Eso sí: los fabricantes de autos eléctricos cada vez cuentan con baterías de mejor rendimiento que ofrecen una autonomía mayor a la de este tipo de autos que puedan encontrarse en el mercado. Pero mientras crean un vehículo eléctrico con una mayor autonomía de los que ya hay disponibles en el mercado, el estilo de conducción también puede ayudar a maximizar la duración de su batería y así poder recorrer distancias mayores, además de alargar el tiempo entre carga y carga.

 

Diferencia entre ciudad y autopista

El entorno ideal para los coches eléctricos es la ciudad debido a la baja velocidad de circulación y a las constantes paradas. Cuanta menor sea la velocidad y más atascos haya, mejor. Así las baterías tardarán mucho más en gastarse y en un atasco, hasta pueden “descansar”.

En la autopista, autovía o carretera, en cambio, al rodar a 100 o 120 kilómetros por hora, la energía de las baterías se consume mucho más rápido. Así, en este tipo de vías la autonomía se reduce hasta un 50% de la que anuncian los fabricantes.

 

Ojo al calor y al frío

El uso de la calefacción o del aire acondicionado afectan (y mucho) al consumo de las baterías.
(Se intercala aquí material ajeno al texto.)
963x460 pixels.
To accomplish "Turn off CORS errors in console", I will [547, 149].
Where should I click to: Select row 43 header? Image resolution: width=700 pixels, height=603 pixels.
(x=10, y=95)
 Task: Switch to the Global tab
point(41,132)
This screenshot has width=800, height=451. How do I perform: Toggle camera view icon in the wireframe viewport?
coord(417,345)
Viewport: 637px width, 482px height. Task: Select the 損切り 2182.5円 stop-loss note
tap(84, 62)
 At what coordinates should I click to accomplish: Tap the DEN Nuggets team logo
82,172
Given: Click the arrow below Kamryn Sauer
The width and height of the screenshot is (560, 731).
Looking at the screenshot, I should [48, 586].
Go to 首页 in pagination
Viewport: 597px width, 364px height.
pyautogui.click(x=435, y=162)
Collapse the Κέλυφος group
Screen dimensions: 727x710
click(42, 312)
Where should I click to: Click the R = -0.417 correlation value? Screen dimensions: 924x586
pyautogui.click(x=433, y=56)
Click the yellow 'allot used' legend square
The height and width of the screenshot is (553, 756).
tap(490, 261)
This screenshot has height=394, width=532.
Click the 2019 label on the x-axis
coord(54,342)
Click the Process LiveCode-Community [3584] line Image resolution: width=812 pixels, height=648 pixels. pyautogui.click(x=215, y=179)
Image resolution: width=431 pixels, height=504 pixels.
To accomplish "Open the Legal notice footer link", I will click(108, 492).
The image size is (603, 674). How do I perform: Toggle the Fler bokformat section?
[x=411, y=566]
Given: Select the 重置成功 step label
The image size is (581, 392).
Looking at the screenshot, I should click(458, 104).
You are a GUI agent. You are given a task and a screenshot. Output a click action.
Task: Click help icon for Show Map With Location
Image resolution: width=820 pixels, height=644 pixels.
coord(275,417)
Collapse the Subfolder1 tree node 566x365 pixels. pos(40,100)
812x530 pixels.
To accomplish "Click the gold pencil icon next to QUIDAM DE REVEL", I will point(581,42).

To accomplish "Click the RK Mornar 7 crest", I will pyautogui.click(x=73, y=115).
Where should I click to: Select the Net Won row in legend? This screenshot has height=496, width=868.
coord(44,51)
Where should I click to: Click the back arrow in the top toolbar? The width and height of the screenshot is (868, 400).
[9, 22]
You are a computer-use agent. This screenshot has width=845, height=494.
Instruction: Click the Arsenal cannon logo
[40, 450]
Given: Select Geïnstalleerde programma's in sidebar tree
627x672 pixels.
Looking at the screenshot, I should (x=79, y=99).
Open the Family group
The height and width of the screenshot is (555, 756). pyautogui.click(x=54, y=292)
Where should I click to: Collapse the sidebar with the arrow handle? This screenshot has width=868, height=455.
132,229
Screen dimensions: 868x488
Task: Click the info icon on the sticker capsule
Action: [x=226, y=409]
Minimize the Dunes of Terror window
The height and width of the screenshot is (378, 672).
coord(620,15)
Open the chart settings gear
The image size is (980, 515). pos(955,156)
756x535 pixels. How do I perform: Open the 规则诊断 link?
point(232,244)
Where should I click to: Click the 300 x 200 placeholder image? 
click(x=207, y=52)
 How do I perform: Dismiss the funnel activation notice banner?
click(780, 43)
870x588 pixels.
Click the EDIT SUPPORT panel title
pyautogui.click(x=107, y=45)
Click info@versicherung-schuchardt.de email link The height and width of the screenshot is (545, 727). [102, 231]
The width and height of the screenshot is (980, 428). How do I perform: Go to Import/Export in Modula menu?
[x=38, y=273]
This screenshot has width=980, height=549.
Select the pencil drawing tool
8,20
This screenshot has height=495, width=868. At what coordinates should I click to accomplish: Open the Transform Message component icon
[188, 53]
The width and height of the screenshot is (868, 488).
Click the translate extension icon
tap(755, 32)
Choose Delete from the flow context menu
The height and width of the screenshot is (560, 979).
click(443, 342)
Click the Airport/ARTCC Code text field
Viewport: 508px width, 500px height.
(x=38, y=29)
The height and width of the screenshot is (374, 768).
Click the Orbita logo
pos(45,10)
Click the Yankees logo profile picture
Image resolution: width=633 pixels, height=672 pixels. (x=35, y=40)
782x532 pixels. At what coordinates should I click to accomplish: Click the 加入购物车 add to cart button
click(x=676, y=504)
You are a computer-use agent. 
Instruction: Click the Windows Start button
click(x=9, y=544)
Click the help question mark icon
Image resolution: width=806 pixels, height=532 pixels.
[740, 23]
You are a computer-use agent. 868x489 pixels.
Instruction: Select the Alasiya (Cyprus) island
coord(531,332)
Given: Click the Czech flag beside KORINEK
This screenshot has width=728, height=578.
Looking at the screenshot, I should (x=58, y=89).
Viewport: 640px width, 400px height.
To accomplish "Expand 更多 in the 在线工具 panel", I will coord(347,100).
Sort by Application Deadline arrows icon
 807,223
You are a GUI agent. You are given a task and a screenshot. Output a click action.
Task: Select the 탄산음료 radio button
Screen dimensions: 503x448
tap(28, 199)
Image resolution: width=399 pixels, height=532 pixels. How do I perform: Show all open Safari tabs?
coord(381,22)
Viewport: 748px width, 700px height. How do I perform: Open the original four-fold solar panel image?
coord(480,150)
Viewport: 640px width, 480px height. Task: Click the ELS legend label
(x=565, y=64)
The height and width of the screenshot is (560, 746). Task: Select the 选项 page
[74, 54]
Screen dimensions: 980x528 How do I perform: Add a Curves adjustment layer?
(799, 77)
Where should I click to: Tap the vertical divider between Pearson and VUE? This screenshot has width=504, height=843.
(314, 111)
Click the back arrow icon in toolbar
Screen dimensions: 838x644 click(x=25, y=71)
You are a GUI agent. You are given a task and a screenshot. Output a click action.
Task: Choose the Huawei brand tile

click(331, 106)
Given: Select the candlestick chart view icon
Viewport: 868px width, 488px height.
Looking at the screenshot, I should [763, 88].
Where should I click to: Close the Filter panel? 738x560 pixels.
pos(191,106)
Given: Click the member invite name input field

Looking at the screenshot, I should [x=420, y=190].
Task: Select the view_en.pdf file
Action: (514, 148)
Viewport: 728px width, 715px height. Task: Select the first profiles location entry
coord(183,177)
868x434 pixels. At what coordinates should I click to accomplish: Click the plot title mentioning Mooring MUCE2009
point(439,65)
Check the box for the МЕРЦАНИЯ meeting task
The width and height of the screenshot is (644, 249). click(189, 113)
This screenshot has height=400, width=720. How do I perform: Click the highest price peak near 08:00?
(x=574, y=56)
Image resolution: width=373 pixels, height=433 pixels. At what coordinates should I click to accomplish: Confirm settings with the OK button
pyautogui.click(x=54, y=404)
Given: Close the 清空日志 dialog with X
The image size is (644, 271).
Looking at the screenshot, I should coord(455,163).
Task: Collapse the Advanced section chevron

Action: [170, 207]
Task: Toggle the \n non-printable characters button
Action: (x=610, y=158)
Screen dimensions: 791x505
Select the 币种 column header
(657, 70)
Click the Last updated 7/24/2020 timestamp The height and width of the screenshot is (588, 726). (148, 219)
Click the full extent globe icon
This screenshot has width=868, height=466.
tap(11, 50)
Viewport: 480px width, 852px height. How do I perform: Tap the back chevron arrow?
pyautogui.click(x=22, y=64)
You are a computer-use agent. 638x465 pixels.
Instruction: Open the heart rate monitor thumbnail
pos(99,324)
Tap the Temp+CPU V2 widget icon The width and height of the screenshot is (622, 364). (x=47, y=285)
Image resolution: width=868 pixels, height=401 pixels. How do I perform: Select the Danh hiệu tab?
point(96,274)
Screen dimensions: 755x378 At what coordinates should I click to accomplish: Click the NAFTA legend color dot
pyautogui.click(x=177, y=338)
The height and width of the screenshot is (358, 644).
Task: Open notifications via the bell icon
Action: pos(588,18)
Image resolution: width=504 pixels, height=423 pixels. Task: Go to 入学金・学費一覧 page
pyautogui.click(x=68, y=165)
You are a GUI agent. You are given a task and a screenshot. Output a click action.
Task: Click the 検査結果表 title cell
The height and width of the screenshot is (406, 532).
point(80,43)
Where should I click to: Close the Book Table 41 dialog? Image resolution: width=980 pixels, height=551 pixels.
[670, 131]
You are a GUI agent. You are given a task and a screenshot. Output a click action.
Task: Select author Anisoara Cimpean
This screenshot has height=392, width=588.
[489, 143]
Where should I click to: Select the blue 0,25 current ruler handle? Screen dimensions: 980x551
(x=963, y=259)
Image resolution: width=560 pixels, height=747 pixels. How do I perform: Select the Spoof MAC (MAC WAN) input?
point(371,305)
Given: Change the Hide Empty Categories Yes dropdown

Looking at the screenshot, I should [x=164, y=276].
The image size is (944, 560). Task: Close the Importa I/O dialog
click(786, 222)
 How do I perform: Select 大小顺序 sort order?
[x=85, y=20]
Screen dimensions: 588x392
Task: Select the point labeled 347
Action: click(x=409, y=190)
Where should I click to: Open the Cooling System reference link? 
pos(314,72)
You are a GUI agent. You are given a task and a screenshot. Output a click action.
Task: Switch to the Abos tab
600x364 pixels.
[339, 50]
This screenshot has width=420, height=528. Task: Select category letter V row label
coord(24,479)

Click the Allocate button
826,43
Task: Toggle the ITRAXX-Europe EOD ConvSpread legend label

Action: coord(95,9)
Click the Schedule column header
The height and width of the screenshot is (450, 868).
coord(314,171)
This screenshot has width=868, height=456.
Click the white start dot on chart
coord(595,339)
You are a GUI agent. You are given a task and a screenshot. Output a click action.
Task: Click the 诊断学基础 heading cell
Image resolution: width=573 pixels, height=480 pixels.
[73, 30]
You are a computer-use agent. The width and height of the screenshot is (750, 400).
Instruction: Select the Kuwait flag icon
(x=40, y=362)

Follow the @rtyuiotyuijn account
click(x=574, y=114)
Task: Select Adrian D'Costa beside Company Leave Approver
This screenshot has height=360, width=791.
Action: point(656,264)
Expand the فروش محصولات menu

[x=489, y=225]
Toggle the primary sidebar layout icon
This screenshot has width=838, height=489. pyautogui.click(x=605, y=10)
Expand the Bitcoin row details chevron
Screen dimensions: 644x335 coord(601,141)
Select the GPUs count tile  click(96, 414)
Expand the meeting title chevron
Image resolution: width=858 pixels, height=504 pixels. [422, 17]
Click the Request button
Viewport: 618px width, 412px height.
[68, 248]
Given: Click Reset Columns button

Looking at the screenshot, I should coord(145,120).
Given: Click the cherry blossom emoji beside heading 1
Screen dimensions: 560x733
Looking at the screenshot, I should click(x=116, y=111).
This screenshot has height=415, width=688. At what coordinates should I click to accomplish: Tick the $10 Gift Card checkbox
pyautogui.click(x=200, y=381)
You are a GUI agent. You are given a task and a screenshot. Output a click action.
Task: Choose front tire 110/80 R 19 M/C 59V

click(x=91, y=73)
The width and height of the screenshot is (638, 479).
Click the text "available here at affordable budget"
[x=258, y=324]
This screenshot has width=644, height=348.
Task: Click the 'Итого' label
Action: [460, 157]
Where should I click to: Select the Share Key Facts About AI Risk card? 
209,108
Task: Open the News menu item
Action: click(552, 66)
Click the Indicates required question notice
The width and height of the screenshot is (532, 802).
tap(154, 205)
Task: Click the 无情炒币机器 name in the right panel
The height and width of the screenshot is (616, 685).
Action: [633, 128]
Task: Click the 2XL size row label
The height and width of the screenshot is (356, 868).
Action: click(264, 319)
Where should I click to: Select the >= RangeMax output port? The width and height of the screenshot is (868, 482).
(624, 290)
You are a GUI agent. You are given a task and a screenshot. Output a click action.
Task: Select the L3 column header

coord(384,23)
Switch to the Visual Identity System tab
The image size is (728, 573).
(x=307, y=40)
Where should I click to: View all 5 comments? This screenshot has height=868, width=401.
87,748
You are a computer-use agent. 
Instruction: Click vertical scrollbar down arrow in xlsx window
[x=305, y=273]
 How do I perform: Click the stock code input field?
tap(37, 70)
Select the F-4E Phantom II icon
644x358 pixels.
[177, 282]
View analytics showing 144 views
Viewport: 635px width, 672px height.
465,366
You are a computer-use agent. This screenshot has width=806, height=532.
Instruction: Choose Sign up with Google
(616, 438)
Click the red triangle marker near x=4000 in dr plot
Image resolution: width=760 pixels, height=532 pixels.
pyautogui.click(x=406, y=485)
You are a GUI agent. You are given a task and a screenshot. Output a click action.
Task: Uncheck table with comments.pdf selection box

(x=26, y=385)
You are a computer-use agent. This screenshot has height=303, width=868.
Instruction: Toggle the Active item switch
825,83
Un buen truco antes de iniciar el trayecto es ajustar la temperatura del interior del coche mientras esté conectado al punto de recarga para no hacerlo después con la energía de las pilas y gastar, de este modo, la batería.

 

Acelerar de forma inteligente

Los motores de los coches eléctricos ofrecen una respuesta más potente e instantánea que los motores de los vehículos de combustión, por lo que seguro que nos sentiremos tentados de disfrutar de ello al pisar su acelerador. ¡Cuidado! Mejor evitarlo para no malgastar las baterías rápidamente…

 

Regeneración

Podemos alargar la autonomía hasta un 20% manteniendo una velocidad constante y favoreciendo la regeneración. Un buen truco es dejar rodar el coche con la inercia acumulada, sin acelerar. Esto se puede hacer, por ejemplo, al empezar a circular por una calle en pendiente o antes de llegar a un semáforo.

 

Utilizar el freno motor

Los eléctricos también presentan un mayor freno motor cuando dejamos de acelerar respecto a los autos de combustión. Con ello se consigue recuperar energía eléctrica, por lo que conviene aprovecharlo todo lo que se pueda.

 

Modos de conducción

Los eléctricos disponen de varios modos de conducción que limitan la potencia para ganar en autonomía (eco) u otros para ganar fuerza y velocidad (sport). Para conseguir una mayor autonomía, mejor decantarse por el primero. Algunos vehículos, además, ofrecen distintos grados de funcionamiento en ellos para aumentar la recuperación de energía, por lo que también se puede adecuar al desnivel del recorrido y así ahorrar algo más de electricidad.